Forum One is growing. As we take on new projects and clients, we have a number of openings to fill. Among them is the role of the Technical Architect. But what is a Technical Architect? And what does being a Technical Architect at Forum One look like? To answer these questions, let’s hear directly from our incredible Tech Architect team.
You’re a technical architect. In your own words, what does that mean?
Deanna: A technical architect is someone who is given a request and an ecosystem and asked to turn it into a final product. They are someone who is able to understand the personalities and skill sets at their disposal and adapt to best support and guide their team to a successful delivery. In order to lead effectively, you must always have a 3000-foot view of the end goal, but be able to answer the fine detail questions around the development as well.
Cody: Often it feels like my most important role is to facilitate conversations between different team members, and to provide context and translation when the conversation is between the tech team and other roles. You need to be able to explain technical problems and solutions to clients in a way that delivers the necessary detail, but doesn’t overwhelm them.
Give us an example of what you’ve been working on lately?
Deanna: Recently I have been working on optimizing my architectural planning process to trim development time where possible and help with tight turn-around projects.
Cody: I’ve been working with the Project Managers of a couple of my projects to better understand how we can divide up certain tasks and responsibilities throughout the build process.
What’s your advice for future and aspiring technical architects at Forum One?
Deborah: Be able to multitask. Be organized so you can handle multiple projects at once. Adapt to your team.

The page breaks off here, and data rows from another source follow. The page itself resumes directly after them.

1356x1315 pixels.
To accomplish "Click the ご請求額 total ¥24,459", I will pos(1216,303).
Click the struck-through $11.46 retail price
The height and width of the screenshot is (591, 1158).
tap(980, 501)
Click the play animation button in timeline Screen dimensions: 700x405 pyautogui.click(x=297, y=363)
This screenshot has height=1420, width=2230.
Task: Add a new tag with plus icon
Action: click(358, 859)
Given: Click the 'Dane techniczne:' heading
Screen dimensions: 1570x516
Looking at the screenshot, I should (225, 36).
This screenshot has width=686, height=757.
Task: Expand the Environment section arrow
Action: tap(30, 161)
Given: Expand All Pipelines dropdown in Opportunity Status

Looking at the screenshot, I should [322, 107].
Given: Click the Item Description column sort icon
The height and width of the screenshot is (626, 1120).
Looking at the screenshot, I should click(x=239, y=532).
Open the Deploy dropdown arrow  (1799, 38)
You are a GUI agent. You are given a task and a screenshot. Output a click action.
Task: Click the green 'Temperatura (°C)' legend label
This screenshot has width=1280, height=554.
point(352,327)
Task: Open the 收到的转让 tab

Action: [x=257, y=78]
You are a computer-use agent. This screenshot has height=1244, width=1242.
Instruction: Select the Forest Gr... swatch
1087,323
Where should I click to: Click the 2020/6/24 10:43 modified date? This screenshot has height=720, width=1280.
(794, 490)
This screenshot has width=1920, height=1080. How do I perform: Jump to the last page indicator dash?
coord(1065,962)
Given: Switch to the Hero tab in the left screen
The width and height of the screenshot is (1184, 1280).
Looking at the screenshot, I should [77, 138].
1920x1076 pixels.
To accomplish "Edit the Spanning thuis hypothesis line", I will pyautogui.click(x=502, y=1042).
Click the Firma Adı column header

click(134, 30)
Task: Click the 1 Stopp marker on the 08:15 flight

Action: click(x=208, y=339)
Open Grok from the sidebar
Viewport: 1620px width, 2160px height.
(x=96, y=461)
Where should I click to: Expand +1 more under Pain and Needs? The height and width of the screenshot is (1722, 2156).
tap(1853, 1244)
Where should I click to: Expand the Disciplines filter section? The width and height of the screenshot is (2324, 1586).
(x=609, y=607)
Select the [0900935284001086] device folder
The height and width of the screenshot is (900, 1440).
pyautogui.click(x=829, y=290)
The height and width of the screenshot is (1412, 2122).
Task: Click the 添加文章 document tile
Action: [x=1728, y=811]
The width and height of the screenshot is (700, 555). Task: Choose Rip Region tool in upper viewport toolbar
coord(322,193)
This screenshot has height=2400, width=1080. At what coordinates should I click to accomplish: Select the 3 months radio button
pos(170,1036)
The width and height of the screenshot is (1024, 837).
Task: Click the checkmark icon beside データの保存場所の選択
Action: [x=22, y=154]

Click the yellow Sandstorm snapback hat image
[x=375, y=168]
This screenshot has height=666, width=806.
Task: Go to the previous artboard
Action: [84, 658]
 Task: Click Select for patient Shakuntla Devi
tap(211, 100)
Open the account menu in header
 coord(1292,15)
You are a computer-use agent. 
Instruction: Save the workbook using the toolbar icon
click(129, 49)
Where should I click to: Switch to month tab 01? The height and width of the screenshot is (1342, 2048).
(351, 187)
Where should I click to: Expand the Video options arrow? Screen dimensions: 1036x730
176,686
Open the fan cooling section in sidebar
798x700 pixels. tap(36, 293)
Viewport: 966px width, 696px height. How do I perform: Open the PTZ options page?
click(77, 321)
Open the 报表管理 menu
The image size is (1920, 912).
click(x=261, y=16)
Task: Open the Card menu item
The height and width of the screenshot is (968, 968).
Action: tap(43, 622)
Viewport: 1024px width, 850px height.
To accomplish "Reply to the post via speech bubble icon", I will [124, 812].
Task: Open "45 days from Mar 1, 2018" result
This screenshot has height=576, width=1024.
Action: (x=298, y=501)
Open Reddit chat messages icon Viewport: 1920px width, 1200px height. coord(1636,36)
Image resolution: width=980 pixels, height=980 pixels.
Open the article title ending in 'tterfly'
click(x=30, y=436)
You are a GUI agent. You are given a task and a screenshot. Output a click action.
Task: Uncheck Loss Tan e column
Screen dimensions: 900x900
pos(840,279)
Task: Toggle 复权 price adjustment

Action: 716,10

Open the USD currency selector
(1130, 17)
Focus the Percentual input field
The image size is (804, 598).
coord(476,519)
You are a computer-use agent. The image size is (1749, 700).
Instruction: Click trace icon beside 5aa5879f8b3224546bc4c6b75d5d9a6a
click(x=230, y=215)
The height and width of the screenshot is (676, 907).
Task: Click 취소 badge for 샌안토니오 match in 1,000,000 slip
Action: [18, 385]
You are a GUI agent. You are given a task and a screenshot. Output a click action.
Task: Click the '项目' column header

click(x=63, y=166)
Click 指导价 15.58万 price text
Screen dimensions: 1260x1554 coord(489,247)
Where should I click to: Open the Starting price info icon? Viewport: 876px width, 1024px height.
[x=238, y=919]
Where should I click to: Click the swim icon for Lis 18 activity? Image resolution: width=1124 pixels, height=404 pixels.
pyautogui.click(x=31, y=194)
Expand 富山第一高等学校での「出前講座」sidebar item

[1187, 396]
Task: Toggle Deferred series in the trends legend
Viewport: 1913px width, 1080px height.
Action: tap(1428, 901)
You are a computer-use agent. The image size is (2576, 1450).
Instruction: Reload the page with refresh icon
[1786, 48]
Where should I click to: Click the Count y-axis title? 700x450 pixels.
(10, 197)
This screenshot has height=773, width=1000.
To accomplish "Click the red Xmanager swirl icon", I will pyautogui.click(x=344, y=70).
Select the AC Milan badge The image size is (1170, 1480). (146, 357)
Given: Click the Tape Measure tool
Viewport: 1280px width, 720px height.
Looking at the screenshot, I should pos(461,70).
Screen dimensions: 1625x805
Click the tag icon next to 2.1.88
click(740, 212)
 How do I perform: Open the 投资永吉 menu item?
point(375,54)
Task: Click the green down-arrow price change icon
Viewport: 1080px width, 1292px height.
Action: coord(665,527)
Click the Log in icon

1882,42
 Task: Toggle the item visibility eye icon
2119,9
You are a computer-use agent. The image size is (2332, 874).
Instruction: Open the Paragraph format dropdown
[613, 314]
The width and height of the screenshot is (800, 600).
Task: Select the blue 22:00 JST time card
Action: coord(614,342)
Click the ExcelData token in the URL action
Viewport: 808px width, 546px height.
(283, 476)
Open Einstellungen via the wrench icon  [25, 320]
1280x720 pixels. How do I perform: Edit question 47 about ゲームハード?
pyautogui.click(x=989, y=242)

Deanna: Be involved early and often. Everything from initial discovery and on will impact the decisions that you need to make in order to deliver a great product. Don’t be afraid to speak up if some of those early decisions could be improved upon for later phases.
Cody: Your communication skills can be more relevant day-to-day than pure engineering expertise. Learning to provide a good working space for your team and trusting them to deliver is a skill that will take practice and time to develop.
To you, what is the biggest skill a technical architect needs to bring to the table?
Deborah: It is helpful if you are a full-stack developer. It’s highly recommended that you are comfortable communicating with clients in a non-technical manner. It is also important to be able to deal with multiple personalities, usually accomplished by having lots of patience.
Deanna: You need to be able to communicate with any stakeholder. Whether it is your own internal team or the client, your ability to extract and clearly deliver information is paramount. You act as the communication bridge that translates the original project-ask into the final delivered product and your ability to do so in a timely and confident manner can make or break a project.